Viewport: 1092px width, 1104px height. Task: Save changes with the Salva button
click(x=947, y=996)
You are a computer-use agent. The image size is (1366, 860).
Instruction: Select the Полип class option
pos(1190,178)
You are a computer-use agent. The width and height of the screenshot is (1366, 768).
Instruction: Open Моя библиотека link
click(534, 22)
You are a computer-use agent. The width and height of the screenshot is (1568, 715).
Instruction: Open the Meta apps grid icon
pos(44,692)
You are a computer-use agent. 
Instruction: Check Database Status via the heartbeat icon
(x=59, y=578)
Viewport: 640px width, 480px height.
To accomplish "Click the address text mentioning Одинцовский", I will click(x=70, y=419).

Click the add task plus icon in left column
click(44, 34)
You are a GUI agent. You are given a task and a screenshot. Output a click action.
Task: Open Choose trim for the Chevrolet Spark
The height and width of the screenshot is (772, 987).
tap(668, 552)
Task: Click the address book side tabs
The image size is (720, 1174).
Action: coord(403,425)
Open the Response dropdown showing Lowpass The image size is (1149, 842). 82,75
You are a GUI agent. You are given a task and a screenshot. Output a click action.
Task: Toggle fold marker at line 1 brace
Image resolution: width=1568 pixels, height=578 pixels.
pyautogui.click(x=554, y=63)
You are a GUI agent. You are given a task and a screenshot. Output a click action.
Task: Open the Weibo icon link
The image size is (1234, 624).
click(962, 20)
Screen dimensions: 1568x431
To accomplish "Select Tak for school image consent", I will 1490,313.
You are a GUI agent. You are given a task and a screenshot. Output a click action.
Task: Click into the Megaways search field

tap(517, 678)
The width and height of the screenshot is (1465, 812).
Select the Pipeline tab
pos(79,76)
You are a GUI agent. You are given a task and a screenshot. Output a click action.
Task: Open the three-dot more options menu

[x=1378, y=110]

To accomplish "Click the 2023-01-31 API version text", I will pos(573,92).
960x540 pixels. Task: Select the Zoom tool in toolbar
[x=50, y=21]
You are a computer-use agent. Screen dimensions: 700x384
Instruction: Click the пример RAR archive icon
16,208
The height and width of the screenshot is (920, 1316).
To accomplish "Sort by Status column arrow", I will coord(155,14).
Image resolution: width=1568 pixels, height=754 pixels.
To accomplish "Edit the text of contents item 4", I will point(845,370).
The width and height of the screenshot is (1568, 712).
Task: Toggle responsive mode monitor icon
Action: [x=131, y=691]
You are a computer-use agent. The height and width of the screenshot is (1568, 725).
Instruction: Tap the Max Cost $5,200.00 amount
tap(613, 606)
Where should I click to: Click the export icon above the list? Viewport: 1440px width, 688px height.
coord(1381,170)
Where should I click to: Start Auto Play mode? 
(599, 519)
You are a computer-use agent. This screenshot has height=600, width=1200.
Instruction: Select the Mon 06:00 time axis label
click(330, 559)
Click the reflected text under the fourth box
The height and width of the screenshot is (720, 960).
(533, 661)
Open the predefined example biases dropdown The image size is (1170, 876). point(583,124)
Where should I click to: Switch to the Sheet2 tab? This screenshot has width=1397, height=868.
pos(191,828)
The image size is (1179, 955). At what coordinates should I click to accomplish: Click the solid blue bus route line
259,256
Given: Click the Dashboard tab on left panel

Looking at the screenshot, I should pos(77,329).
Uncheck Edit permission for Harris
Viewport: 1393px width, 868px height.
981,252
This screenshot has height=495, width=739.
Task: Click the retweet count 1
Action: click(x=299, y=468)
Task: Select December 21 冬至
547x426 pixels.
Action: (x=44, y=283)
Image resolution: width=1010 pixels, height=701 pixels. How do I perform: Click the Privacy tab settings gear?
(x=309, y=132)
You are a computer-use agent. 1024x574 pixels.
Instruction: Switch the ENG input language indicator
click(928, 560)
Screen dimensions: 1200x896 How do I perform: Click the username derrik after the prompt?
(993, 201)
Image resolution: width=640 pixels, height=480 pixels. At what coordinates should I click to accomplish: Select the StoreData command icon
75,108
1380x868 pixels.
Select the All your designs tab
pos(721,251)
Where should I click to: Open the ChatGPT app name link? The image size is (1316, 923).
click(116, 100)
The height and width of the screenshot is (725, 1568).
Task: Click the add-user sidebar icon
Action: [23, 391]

***

-- Exercise objective --
Report every line from the material above that mentions the word "address".

-- Response to the exercise --
To accomplish "Click the address text mentioning Одинцовский", I will click(x=70, y=419).
Task: Click the address book side tabs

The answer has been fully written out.